I think there are some really cool problems, such as:
1. Is synthetic data viable for training?
2. How do you make deep learning agents that can do task planning and introspection in complex environments?
3. How do we efficiently build memory and data lookup into AI agents? And is this better/worse than making longer context windows?
Although it fundamentally is curve fitting, I'd venture to say that at some point, having to handle millions of parameters makes the curve fitting problem unrecognizable... A change in quantity is a change is nature if you will.
IOW: to me, fitting a generalized linear model is very different than fitting a convolutional network.
You could argue all the building blocks are forms of curve fits, but that isn't a terribly useful statement even if true. If you can fit a curve to the desired behavior of any function, or composition of functions (which is a function) then you can solve any problem you can express the desired behavior of. Including the expressing of desired behavior for some other class if problems. Saying it is just curve fitting is like saying something is just math. The entirety of reality is just math.
By that logic, anything that is predictive is curve fitting, including entire academic fields like physics and climatology. You could say that all automation is curve fitting. I don’t think there’s much to be gained by being that reductive.
From a technical standpoint, it’s not correct analogy either, because it assumes you have a curve to fit. What curve is language? What’s curve is images? No answer, because there isn’t one. Deep learning is about modeling complex behaviors, not curve fitting. Images and language for instance are based in social and cultural patterns and not intrinsic curves to be fit.
At best, it’s an imprecise statement. But I’d disagree entirely.
Highly relevant if you want to work on ML systems. Despite how much OpenAI dominates the press there are actually many, many teams building useful and interesting things.
From an application perspective, it's more important to understand how the overall ML process work, the key concepts, and how things are fitted together. Deep Learning is a part of that.
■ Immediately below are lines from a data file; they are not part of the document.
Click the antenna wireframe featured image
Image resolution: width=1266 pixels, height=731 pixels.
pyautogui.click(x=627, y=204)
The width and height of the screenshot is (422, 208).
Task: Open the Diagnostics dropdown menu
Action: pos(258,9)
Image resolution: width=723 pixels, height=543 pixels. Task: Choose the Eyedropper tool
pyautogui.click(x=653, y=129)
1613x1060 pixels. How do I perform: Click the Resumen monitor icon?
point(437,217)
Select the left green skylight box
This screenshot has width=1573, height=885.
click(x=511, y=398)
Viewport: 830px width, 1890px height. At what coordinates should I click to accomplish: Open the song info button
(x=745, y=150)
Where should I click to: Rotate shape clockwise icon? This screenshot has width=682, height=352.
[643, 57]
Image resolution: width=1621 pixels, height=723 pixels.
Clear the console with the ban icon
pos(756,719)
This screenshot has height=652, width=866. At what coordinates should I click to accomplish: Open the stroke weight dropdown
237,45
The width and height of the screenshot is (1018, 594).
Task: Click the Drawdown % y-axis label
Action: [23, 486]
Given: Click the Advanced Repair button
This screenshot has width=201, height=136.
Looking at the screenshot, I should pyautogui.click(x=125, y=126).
Lots of these are already wrapped in libraries and API, so it's a matter of preparing the correct data, calling the right API's, and utilizing the result.
Someone will dominate the AI as a service marked, but there are so many applications for tiny edge ai that no single player can dominate all of them.
OpenAI is for example not interested in developing small embedded neural networks that run on a sensor chip that real-time detects specific molecules in air.
It's like calculus, nothing new in the last years, is it still important? The answer is still "Yes".
After a glance, looks like too much for one book. Probably it was compressed with the assumption that reader already knows quite a lot. In other words it's not an easy reading.
Maybe last week's drama should have been a left-pad moment. For many things you can train your own NN and be just as good without being dependent on internet access, third parties, etc. Knowing how things work should give you insight into using them better.
I came here with the same question. After reading and learning these materials, will I have new job skills or AI knowledge that I can do something with?